A buffer zone to be established in northern Syria cannot be subject to a Russian-Turkish agreement and should be decided with the Syrian government’s participation, Russian Foreign Minister Sergei Lavrov said on Friday, Anadolu Agency reported.
Turkey and the United States have been negotiating the establishment of a 20-mile safe zone in northern Syria to clear the area from the U.S.-backed Kurdish People’s Protection Units (YPG), which Turkey sees as an extension of the Kurdistan Workers Party (PKK), an armed group that has been fighting inside Turkey for more than three decades.
Turkish President Recep Tayyip Erdoğan met his Russian counterpart Vladimir Putin on Wednesday to discuss the situation in Syria. During two leaders’ joint press conference, Putin mentioned a 1998 agreement between Ankara and Damascus, which from 1984 to 2011 provided the expulsion of the terrorists of the PKK based in Syria.
"As for discussions about the buffer zone, the security zone, this cannot be the subject of an agreement between Russia and Turkey. This should be the subject of an agreement with the participation of the Syrian government, because ultimately the need to restore the Syrian government's control over the country's whole territory, including the zone, is clear to everyone,” Lavrov said on Friday at a press conference in Morocco.
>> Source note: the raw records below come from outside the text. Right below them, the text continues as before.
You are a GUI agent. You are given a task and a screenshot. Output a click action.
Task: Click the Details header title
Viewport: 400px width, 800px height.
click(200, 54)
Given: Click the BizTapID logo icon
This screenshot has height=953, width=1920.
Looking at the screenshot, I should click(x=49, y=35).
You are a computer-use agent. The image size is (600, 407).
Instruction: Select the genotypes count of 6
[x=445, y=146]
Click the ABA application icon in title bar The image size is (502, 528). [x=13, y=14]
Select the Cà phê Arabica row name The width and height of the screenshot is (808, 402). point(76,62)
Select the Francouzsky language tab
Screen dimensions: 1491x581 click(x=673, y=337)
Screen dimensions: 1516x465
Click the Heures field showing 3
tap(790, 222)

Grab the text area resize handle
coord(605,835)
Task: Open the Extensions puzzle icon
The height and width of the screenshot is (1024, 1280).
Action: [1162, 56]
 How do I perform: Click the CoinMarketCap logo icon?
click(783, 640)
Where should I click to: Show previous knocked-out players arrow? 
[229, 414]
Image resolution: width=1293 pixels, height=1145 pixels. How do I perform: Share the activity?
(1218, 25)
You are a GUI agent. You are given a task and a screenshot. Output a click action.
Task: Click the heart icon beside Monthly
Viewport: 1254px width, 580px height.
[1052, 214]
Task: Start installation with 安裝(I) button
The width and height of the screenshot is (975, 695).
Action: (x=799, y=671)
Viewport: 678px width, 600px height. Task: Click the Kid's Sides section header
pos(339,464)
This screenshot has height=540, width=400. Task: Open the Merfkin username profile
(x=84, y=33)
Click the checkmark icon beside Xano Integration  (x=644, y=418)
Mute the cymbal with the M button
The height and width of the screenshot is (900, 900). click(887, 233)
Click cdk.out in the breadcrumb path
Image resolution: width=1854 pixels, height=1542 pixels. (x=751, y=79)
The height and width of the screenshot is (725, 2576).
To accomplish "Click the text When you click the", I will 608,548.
Russian minister said that both Moscow and Ankara had agreed on restoring Syria’s territorial integrity and sovereignty.
The Russian diplomat also said that the Adana agreement could remove Turkey’s security concerns.
“Its essence consists in efforts to remove Turkey’s concern about its security, and the Syrian leadership decided to conclude this agreement, taking up certain commitments, and we believe that this agreement basically remains in effect and, as I understand, the signatory countries of this agreement are thinking in the same way,” Lavrov said.